Paper 3, Section I, J

Suppose we have data $\left(Y_{1}, x_{1}^{T}\right), \ldots,\left(Y_{n}, x_{n}^{T}\right)$ , where the $Y_{i}$ are independent conditional on the design matrix $X$ whose rows are the $x_{i}^{T}, i=1, \ldots, n$ . Suppose that given $x_{i}$ , the true probability density function of $Y_{i}$ is $f_{x_{i}}$ , so that the data is generated from an element of a model $\mathcal{F}:=\left\{\left(f_{x_{i}}(\cdot ; \theta)\right)_{i=1}^{n}, \theta \in \Theta\right\}$ for some $\Theta \subseteq \mathbb{R}^{q}$ and $q \in \mathbb{N}$ .

(a) Define the log-likelihood function for $\mathcal{F}$ , the maximum likelihood estimator of $\theta$ and Akaike's Information Criterion (AIC) for $\mathcal{F}$ .

From now on let $\mathcal{F}$ be the normal linear model, i.e. $Y:=\left(Y_{1}, \ldots, Y_{n}\right)^{T}=X \beta+\varepsilon$ , where $X \in \mathbb{R}^{n \times p}$ has full column rank and $\varepsilon \sim N_{n}\left(0, \sigma^{2} I\right)$ .

(b) Let $\hat{\sigma}^{2}$ denote the maximum likelihood estimator of $\sigma^{2}$ . Show that the AIC of $\mathcal{F}$ is

n\left(1+\log \left(2 \pi \hat{\sigma}^{2}\right)\right)+2(p+1)
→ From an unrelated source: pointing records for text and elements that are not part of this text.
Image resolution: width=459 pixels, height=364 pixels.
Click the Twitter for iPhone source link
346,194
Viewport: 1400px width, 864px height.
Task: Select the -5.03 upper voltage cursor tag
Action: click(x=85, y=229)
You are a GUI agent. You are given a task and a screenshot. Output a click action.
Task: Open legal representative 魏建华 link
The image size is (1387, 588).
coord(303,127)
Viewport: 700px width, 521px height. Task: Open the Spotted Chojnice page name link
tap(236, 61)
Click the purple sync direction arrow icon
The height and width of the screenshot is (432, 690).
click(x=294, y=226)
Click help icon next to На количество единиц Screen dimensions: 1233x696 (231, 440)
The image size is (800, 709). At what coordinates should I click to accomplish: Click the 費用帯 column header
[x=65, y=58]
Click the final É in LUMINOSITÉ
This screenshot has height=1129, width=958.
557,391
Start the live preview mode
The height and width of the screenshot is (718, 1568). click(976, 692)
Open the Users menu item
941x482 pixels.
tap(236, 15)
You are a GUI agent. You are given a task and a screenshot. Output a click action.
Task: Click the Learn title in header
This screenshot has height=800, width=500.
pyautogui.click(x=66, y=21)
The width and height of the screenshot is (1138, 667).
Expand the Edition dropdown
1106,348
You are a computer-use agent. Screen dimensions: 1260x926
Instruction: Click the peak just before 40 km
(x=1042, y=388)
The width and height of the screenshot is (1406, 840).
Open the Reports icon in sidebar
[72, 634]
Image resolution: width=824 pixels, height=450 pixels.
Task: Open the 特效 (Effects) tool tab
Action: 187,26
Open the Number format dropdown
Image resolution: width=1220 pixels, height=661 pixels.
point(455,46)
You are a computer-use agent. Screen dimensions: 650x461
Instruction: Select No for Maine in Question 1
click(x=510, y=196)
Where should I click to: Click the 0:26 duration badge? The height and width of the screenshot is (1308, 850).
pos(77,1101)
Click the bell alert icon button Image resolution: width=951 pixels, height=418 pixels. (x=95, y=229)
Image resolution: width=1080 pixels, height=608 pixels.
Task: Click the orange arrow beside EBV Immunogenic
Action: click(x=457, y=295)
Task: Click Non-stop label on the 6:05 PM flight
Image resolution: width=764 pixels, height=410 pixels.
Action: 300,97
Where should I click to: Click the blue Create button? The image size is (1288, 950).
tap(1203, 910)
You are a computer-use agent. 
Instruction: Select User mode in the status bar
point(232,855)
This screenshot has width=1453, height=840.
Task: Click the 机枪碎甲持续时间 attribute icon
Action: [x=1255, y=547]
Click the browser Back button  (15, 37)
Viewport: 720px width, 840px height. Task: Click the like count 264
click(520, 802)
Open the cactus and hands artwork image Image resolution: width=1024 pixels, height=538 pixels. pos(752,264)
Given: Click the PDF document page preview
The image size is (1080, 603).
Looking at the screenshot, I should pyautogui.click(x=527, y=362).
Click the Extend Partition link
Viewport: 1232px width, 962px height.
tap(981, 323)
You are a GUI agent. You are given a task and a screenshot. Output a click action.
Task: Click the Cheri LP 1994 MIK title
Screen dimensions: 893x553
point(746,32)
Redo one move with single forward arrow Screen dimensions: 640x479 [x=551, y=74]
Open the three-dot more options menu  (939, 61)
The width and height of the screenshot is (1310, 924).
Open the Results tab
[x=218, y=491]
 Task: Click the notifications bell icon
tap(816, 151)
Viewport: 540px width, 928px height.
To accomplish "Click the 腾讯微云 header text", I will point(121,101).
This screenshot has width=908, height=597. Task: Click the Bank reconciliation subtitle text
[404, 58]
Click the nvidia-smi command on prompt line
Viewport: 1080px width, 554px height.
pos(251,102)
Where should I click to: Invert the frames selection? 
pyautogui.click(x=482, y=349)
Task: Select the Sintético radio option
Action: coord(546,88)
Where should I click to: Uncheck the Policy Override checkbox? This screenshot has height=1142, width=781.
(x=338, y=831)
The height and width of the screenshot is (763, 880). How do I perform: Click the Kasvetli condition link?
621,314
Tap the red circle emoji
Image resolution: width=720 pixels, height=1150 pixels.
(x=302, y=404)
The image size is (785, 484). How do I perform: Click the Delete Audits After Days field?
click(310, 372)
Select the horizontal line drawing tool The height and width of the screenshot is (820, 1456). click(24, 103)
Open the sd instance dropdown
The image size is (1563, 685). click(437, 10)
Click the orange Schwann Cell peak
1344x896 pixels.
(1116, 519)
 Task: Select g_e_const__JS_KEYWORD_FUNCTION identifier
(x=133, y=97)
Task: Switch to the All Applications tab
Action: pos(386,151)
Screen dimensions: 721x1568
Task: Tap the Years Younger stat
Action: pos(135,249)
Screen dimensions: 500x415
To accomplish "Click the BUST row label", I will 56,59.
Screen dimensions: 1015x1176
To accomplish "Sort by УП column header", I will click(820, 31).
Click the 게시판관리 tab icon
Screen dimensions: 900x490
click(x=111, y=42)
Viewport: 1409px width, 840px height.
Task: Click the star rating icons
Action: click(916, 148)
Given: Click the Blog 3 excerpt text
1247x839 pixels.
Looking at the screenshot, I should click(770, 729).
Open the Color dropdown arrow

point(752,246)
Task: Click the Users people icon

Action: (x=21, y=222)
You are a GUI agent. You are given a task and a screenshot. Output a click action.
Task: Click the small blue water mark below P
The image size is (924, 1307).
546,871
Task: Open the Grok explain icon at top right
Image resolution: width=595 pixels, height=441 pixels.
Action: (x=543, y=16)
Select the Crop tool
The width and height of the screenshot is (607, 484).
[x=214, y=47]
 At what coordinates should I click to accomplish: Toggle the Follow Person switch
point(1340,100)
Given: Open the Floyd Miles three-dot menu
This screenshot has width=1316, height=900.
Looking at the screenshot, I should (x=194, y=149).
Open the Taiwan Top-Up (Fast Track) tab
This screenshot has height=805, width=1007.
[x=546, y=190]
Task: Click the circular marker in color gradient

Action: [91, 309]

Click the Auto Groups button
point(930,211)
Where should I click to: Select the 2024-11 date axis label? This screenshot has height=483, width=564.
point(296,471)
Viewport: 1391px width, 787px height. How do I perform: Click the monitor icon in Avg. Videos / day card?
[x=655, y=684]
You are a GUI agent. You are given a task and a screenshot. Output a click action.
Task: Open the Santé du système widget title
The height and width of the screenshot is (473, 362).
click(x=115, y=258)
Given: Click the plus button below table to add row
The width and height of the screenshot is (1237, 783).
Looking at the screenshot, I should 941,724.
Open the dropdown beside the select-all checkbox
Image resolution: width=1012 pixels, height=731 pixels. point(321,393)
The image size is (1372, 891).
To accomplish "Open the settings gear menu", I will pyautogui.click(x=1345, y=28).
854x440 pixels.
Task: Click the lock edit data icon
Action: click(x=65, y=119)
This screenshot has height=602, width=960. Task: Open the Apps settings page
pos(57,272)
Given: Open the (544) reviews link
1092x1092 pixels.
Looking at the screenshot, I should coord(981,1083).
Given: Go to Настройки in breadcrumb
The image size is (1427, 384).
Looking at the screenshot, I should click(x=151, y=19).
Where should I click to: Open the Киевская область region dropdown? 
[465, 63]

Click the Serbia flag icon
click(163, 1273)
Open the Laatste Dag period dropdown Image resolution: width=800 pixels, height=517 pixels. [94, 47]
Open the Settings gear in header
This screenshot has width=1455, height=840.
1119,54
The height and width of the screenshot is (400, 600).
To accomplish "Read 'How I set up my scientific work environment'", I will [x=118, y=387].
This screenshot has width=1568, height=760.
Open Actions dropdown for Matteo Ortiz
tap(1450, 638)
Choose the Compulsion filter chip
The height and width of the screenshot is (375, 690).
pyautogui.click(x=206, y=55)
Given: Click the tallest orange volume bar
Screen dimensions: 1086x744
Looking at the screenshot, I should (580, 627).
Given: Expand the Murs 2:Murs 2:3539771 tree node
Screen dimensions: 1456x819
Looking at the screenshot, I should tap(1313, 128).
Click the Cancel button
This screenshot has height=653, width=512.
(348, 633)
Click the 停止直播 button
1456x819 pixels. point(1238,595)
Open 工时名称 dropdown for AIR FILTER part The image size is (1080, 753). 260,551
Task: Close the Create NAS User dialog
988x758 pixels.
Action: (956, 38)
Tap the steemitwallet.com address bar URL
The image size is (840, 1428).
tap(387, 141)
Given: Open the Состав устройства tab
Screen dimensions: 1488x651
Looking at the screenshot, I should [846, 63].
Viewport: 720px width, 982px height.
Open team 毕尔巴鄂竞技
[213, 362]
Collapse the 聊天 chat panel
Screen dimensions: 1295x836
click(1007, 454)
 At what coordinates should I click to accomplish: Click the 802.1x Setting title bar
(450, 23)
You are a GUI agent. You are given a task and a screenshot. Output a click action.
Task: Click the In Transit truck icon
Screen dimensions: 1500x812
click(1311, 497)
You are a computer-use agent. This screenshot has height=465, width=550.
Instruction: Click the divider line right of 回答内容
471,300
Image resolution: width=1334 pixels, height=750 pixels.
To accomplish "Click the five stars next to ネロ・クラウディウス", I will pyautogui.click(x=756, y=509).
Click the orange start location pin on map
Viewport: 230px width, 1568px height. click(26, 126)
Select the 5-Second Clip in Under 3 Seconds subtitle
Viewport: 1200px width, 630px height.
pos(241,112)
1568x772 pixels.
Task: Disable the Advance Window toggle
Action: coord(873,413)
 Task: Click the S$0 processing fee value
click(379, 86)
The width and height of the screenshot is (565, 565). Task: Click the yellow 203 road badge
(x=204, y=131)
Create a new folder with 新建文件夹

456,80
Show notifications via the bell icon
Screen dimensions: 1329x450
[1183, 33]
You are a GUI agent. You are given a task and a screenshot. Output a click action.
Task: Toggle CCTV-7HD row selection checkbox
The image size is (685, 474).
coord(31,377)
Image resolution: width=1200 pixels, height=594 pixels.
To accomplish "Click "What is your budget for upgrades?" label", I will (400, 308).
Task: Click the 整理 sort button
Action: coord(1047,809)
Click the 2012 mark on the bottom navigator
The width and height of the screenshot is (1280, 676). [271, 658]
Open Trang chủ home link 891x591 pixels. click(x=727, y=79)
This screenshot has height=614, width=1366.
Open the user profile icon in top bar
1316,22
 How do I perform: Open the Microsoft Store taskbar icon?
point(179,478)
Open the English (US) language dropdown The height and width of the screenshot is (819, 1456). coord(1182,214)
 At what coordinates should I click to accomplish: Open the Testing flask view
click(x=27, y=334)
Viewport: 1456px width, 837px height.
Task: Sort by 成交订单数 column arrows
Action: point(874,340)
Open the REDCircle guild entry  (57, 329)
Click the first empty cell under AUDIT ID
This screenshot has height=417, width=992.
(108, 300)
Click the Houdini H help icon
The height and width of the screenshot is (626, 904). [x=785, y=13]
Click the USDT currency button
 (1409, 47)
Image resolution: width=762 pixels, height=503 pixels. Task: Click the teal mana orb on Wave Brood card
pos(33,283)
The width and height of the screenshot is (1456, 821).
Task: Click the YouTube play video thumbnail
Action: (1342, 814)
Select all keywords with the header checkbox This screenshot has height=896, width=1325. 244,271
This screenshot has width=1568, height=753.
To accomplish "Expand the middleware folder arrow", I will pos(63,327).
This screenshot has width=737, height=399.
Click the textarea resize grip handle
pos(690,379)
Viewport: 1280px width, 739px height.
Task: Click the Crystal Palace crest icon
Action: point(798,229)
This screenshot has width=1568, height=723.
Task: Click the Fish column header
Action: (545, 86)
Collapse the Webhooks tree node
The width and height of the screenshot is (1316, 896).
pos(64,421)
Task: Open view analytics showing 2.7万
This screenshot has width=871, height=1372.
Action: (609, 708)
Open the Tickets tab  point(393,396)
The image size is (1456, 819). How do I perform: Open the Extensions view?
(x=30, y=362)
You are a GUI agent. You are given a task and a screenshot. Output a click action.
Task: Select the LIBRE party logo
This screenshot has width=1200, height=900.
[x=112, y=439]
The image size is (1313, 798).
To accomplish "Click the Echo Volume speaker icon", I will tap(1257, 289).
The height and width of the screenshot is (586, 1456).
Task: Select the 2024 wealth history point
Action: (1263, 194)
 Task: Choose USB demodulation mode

(c) Let $\chi_{n-p}^{2}$ be a chi-squared distribution on $n-p$ degrees of freedom. Using any results from the course, show that the distribution of the AIC of $\mathcal{F}$ is

n \log \left(\chi_{n-p}^{2}\right)+n\left(\log \left(2 \pi \sigma^{2} / n\right)+1\right)+2(p+1)

$\left[\right.$ Hint: $\hat{\sigma}^{2}:=n^{-1}\|Y-X \hat{\beta}\|^{2}=n^{-1}\|(I-P) \varepsilon\|^{2}$ , where $\hat{\beta}$ is the maximum likelihood estimator of $\beta$ and $P$ is the projection matrix onto the column space of $X$ .]